## Exercise directions
Below is a block of entries; repeat exactly the lines starting at the line that contains "Enable the Create" and ending at the line that contains "Given: Collapse the", both included.

____ Source records

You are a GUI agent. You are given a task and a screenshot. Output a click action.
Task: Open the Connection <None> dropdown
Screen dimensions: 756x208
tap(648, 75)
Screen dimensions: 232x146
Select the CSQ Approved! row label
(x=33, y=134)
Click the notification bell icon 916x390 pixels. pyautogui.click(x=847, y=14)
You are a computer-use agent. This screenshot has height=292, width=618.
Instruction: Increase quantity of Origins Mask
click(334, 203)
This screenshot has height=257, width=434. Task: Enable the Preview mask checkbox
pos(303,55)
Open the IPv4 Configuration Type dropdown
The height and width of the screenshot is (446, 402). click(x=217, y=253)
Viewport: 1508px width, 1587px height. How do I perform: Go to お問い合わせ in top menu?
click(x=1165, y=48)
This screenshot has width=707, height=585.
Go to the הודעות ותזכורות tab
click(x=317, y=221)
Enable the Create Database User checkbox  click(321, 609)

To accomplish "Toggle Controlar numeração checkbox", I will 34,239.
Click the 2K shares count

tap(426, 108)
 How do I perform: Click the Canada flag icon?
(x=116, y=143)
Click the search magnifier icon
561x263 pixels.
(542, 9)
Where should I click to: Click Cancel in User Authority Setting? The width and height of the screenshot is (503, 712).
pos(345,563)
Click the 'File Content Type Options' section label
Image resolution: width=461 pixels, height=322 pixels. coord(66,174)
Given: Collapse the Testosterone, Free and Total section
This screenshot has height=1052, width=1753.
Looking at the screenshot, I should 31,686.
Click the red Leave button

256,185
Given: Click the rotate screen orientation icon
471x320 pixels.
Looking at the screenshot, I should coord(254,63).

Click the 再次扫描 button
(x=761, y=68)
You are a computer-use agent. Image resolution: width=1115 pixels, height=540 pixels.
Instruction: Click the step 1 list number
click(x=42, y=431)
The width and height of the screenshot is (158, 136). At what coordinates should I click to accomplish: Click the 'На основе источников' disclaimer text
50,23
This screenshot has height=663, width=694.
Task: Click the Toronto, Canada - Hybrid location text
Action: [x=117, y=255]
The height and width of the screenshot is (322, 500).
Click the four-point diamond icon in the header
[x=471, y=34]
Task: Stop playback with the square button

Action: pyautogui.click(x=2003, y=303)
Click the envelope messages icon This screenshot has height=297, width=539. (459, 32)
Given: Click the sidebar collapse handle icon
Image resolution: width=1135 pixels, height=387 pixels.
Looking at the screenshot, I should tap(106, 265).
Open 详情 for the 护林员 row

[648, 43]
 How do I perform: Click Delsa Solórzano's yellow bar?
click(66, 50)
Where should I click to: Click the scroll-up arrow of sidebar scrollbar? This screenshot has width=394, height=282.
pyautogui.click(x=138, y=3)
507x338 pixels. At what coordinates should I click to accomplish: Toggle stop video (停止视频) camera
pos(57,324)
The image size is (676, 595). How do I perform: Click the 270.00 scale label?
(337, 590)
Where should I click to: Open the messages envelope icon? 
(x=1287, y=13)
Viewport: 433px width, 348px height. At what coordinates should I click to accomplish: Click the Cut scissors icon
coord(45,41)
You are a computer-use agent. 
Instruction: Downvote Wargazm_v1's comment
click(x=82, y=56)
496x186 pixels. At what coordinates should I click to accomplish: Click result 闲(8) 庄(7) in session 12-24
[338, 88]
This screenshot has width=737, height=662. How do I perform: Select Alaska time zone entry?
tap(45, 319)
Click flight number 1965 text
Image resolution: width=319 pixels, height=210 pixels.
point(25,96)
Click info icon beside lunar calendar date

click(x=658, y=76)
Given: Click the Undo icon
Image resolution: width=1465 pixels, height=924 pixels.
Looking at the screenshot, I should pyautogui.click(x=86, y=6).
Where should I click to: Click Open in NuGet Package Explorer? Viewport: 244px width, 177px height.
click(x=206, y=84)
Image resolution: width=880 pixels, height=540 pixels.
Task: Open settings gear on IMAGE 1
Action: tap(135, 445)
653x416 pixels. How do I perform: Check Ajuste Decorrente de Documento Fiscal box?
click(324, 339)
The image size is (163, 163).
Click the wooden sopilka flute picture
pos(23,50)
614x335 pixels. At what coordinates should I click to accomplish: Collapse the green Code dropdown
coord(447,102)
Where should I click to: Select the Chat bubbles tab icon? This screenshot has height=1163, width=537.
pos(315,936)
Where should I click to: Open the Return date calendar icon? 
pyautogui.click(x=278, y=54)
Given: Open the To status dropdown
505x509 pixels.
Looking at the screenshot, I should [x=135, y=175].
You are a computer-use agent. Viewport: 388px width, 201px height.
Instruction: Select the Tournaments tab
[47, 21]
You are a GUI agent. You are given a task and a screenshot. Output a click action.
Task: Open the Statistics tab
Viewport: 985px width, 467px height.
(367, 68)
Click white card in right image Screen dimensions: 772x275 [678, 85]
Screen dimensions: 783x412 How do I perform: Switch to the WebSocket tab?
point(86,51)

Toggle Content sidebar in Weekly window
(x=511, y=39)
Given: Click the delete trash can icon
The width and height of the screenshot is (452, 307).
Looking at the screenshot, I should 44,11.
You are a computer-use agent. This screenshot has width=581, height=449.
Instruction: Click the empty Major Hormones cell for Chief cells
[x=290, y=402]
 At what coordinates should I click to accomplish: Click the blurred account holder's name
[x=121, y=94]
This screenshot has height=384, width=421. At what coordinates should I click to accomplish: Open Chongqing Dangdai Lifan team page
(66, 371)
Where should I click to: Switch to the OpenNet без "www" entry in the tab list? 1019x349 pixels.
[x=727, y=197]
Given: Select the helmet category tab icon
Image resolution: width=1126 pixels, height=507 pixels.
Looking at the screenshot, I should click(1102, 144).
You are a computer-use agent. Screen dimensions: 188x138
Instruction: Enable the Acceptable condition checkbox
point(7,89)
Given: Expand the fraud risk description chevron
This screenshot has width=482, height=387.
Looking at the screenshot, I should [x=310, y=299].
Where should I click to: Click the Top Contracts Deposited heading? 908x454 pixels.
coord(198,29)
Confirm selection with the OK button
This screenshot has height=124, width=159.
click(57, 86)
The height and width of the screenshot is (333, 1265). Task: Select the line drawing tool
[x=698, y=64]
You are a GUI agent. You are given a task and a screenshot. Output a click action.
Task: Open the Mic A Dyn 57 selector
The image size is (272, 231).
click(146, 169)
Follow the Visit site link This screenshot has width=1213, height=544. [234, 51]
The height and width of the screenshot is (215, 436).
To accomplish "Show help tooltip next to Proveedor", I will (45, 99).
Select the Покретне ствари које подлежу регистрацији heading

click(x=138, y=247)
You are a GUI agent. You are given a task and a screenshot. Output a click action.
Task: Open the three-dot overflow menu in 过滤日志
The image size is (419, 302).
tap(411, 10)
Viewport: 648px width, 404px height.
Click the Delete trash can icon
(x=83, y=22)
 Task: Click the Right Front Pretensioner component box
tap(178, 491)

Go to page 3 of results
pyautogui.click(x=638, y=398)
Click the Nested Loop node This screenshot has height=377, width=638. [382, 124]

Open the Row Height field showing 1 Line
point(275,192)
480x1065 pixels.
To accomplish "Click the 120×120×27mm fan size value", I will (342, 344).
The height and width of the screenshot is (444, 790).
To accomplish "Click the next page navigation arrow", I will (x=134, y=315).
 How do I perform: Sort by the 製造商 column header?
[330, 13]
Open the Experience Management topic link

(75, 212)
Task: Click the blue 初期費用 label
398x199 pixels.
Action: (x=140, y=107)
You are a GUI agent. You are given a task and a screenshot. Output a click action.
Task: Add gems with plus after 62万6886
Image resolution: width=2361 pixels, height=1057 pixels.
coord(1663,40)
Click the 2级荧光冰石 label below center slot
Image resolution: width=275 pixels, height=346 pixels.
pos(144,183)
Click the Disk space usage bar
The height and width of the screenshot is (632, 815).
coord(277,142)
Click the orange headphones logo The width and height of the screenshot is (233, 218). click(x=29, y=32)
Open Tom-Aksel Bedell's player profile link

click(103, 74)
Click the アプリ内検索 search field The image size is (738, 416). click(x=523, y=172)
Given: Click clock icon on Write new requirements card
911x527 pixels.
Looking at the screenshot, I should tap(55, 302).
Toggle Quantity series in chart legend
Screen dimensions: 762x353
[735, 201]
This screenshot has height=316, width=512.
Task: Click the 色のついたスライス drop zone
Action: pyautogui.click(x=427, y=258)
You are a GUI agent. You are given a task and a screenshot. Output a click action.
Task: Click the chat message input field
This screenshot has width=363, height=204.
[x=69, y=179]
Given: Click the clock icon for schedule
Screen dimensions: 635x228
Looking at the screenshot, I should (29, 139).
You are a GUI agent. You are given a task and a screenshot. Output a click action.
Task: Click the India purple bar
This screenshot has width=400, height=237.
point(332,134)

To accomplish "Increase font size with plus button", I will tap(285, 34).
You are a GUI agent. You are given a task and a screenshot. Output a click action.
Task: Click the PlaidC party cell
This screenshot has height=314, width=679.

________

## Answer box
Enable the Create Database User checkbox  click(321, 609)

To accomplish "Toggle Controlar numeração checkbox", I will 34,239.
Click the 2K shares count

tap(426, 108)
 How do I perform: Click the Canada flag icon?
(x=116, y=143)
Click the search magnifier icon
561x263 pixels.
(542, 9)
Where should I click to: Click Cancel in User Authority Setting? The width and height of the screenshot is (503, 712).
pos(345,563)
Click the 'File Content Type Options' section label
Image resolution: width=461 pixels, height=322 pixels. coord(66,174)
Given: Collapse the Testosterone, Free and Total section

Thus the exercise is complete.